The 5 Best Soviet Cars of All Time (5 That Are Death Traps)

The Soviet Union will never come to mind when talking about high-end cars. As a communist power and devoting most of its resources to the military, the USSR did not consider high-class cars for the masses a priority. So many Soviet cars were built for the best possible price and ignored things like safety features or even a properly functioning car.

Yet sometimes the Soviet bloc produced surprisingly good automobiles. Keep in mind that even the best Soviet cars can make a Vega look like a Lamborghini in terms of power and not style, but some might still be surprisingly good compared to the disasters nations of the era produced. These are five of the best Soviet cars ever made and five of the worst to recall the mixed bag of the USSR auto industry.

ten Worst: Lada Oka

It’s harder to be more avoidable than a car openly dubbed the “death capsule.” Also known as the VAZ-1111, it was one of the last cars built before the collapse of the Soviet Union and shows how scarce resources were at the time.

Originally intended to be driven by people with physical disabilities, the Oka itself seemed to have the worst possible body, capable of collapsing just by encountering another parked car. Being something of a good seller for its time, the Oka is also one of the worst cars in Russian history.

9 Best: Melkus RS 1000

It may not be the most powerful car, but the “Ferrari of the East” not only looked cool (well, by Soviet standards), but was also one of their best sports car attempts.

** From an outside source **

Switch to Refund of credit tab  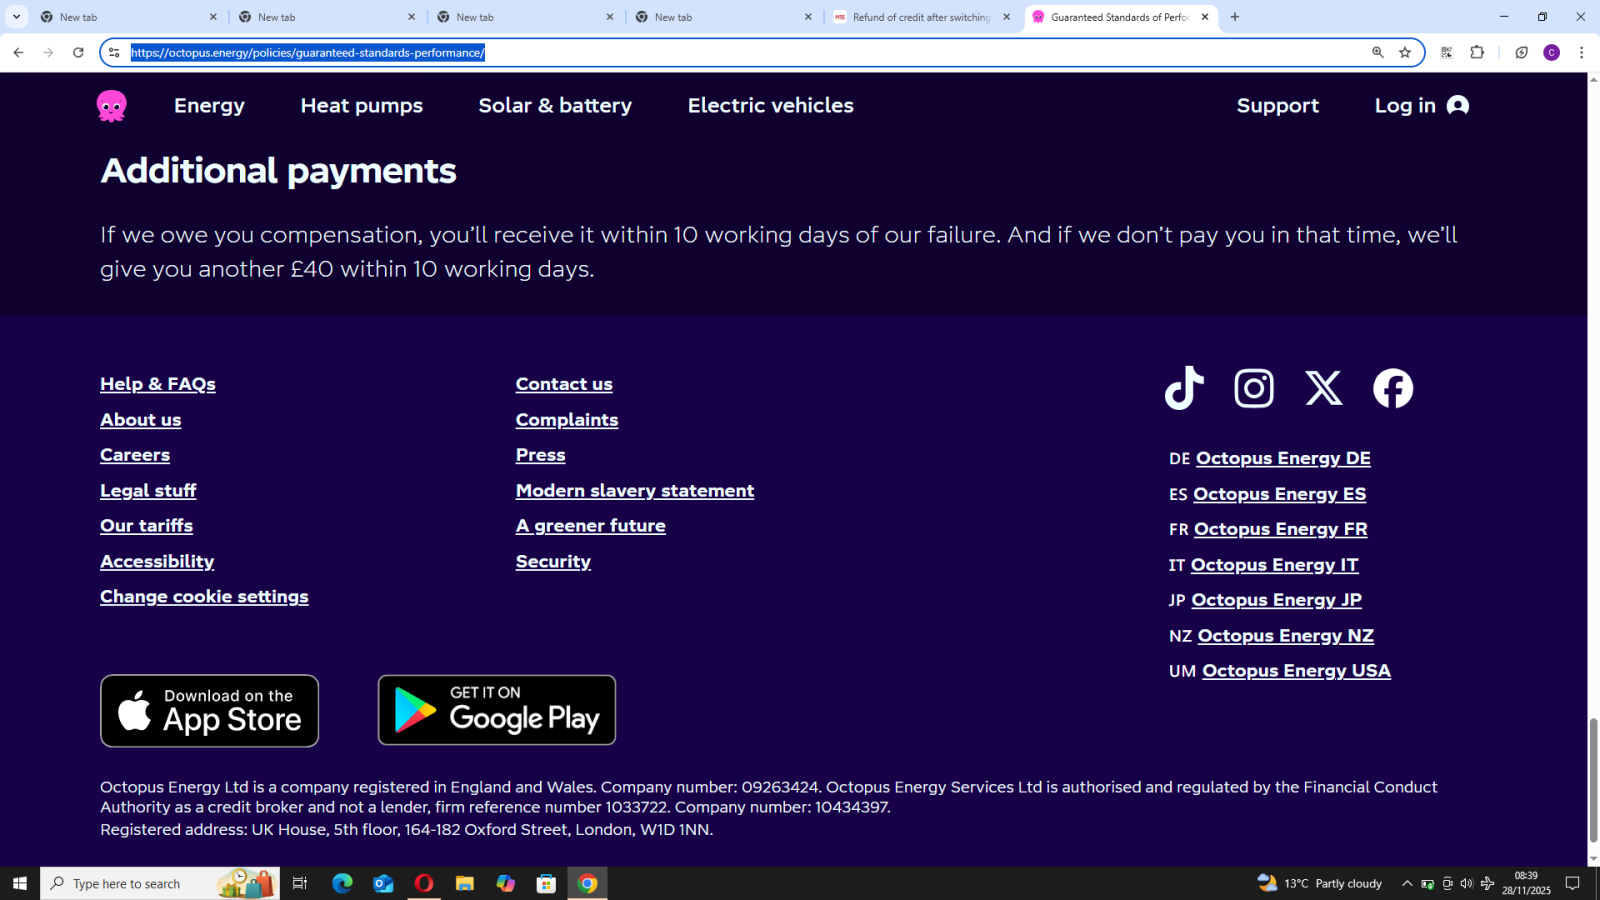[920, 17]
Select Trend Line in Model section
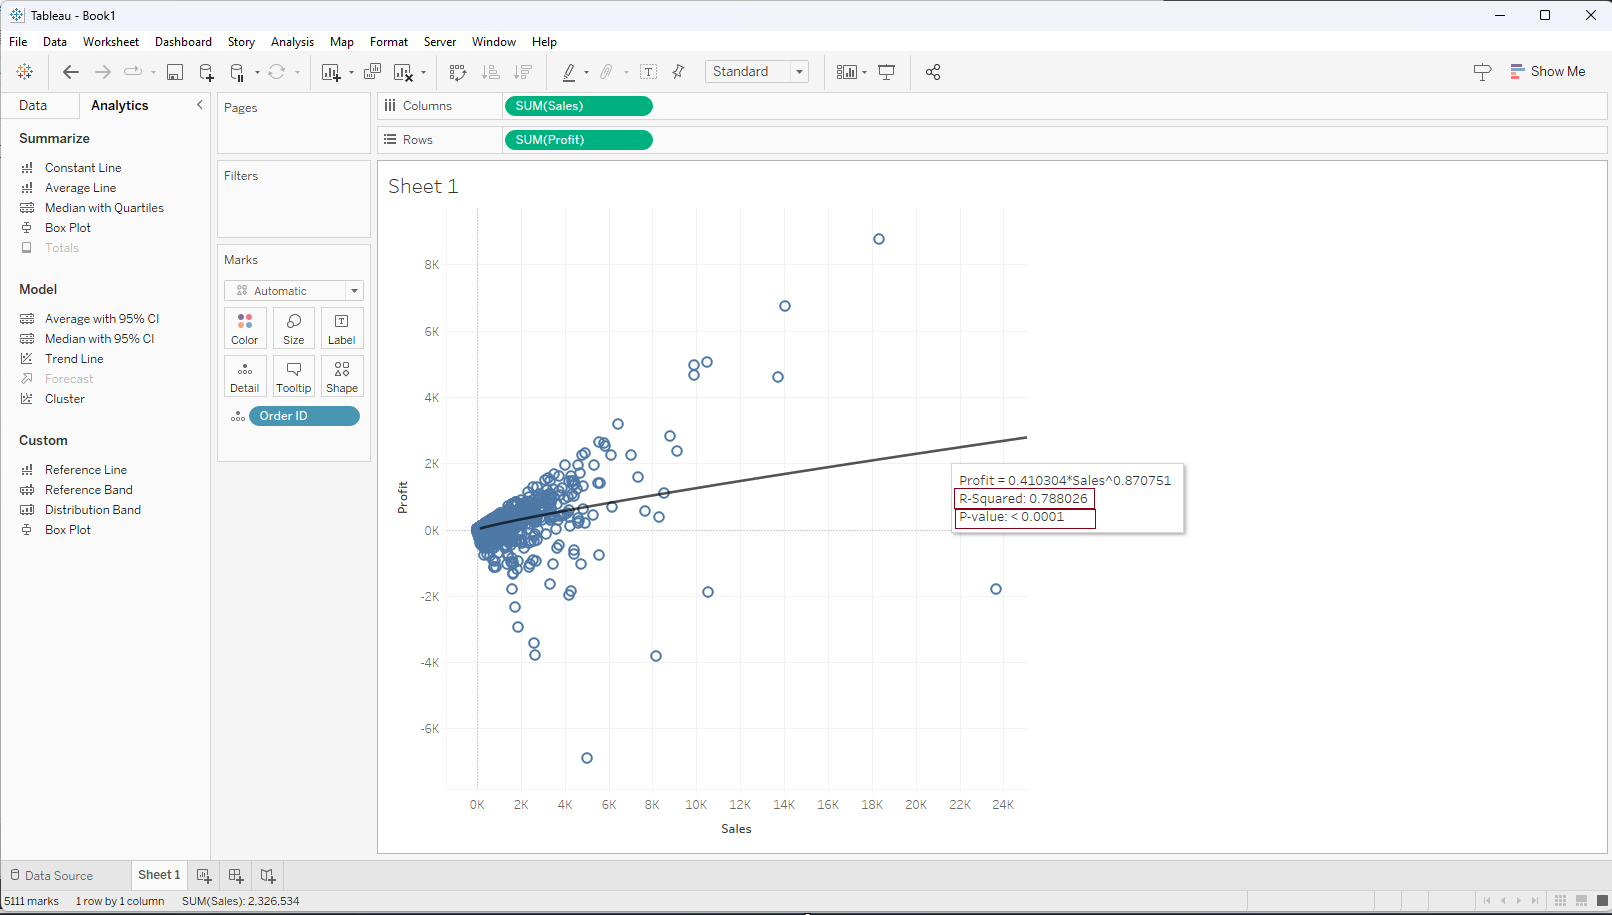The image size is (1612, 915). tap(74, 359)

Yes, the 90hp 3-cylinder 2-stroke engine might make Ferrari fans laugh, but the styling was great with the gullwing doors. The transaxle sent power to the rear wheels properly, and it was firmer than most Soviet offerings to make it the closest Soviet-era owners can get to a Ferrari.

8 Worst: SMZ SIL1

The “Invacar” program was intended to provide cars to people on welfare. That might sound nice, but it also meant that these folks had some of the worst automobiles ever on the road. The SMZ SIL1 might have been the worst of the bunch, starting with the three-wheeled design that looks more like a tub.

The “engine” delivers just four horsepower and a top speed of 18 mph. It’s on top of a weak frame that makes the car easily overturned. There’s a good reason why they literally had to give these cars to the public.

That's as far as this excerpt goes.